Specifically, Hoeven reviewed the impacts of FEMA’s new flood plain maps on insurance rates and the agency’s future plans for remapping. Hoeven said residents need assurances that FEMA will work with them, so that programs such as hazard mitigation assistance and flood insurance can be as cost-effective as possible. The senator chairs the Appropriations Committee for the Department of Homeland Security, which oversees a $40 billion budget, including the budget for FEMA.
“It is vital that we do all we can to protect our communities from flooding,” Hoeven said. “That can only happen if our federal programs and policies meet our people’s actual needs and are implemented in a way that is fair to North Dakota homeowners and businesses. We arranged today’s meeting so that FEMA officials can hear straight from our state and local leaders about the progress we have made in mitigating flood risks in the Red River Valley, our plans for future protection and the difficulties we face in the way the agency currently runs some federal programs.”
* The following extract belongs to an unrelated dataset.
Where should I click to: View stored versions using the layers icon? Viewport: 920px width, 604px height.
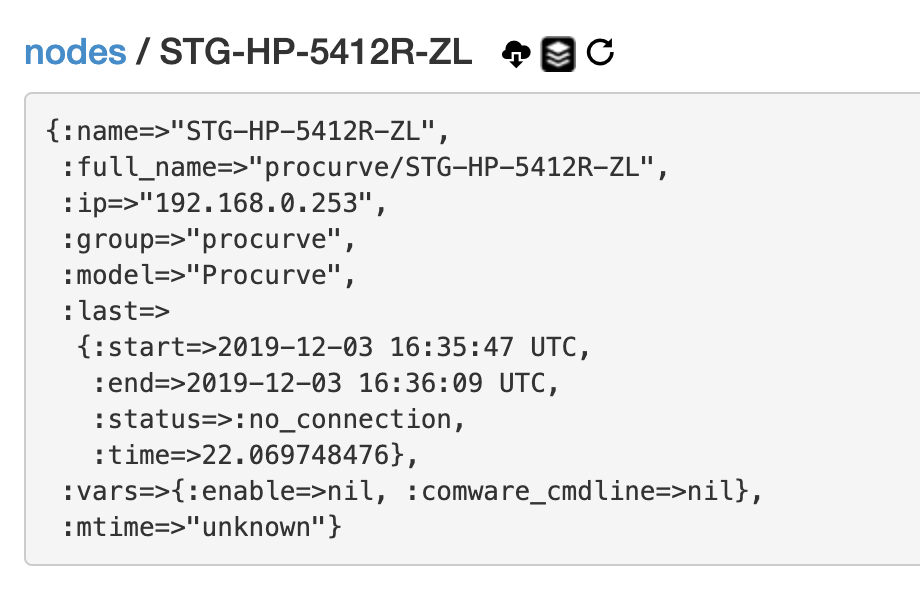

Hoeven is working toward a four-part, comprehensive flood protection plan for the Red River Valley (RRV), including:
- Regional flood protection including dikes, levees and other flood protection infrastructure. The federal government has contributed nearly $36 million toward such projects in the Fargo area since 2011, which includes over $16 million for home buyouts to prevent future losses, nearly $15 million for water and sewer system updates and nearly $5 million for new and updated infrastructure, such as bridge replacements and levees.
- Upstream flood protection. Hoeven worked as a member of the Senate Agriculture Committee and conferee on the 2014 farm bill conference committee to create programs and provide funding for rural water management and flood protection, including the Environmental Quality Incentives Program (EQIP), Conservation Stewardship Program (CSP) and the Agricultural Conservation Easements Program (ACEP). Last July, the U.S. Department of Agriculture (USDA) announced that the USDA’s Natural Resources Conservation Service (NRCS) will use these programs to provide $50 million in targeted assistance to the region to address upstream concerns.
Hoeven also worked to include other conservation programs in the farm bill that support additional flood protection, like the Regional Conservation Partnership Program (RCPP). The USDA named the RRV as part of a critical conservation area under RCPP and, earlier this year, awarded the Red River Retention Authority $12 million from the program, which will help support upstream flood protection efforts in the region.
- Permanent flood protection for Fargo-Moorhead. Hoeven last year worked to secure authorization for permanent flood protection for Fargo-Moorhead in the Water Resources Reform and Development Act (WRRDA). Previously, the senator worked to secure $35 million for project engineering and design (PED) through the annual appropriations process. Further, the Fiscal Year (FY) 2015 funding bill includes language allowing the administration to start new construction projects, which helps make the Fargo-Moorhead flood protection project competitive for funding.
- Affordable flood insurance premiums for homes and businesses. Senator Hoeven worked to pass the Homeowner Flood Insurance Affordability Act, which prevents steep flood insurance rate increases, helping ensure that premiums are affordable for American families and businesses. The legislation also continues to allow homeowners to receive credit for flood proofed basements when determining flood insurance rates by allowing for basements to be measured at the lowest opening rather than the lowest floor.
Earlier this year, Senator Hoeven announced that FEMA Administrator Craig Fugate approved the City of Fargo’s application for the basement exception in the National Flood Insurance Program (NFIP). The delegation wrote a letter of support in December pressing Fugate to approve the request.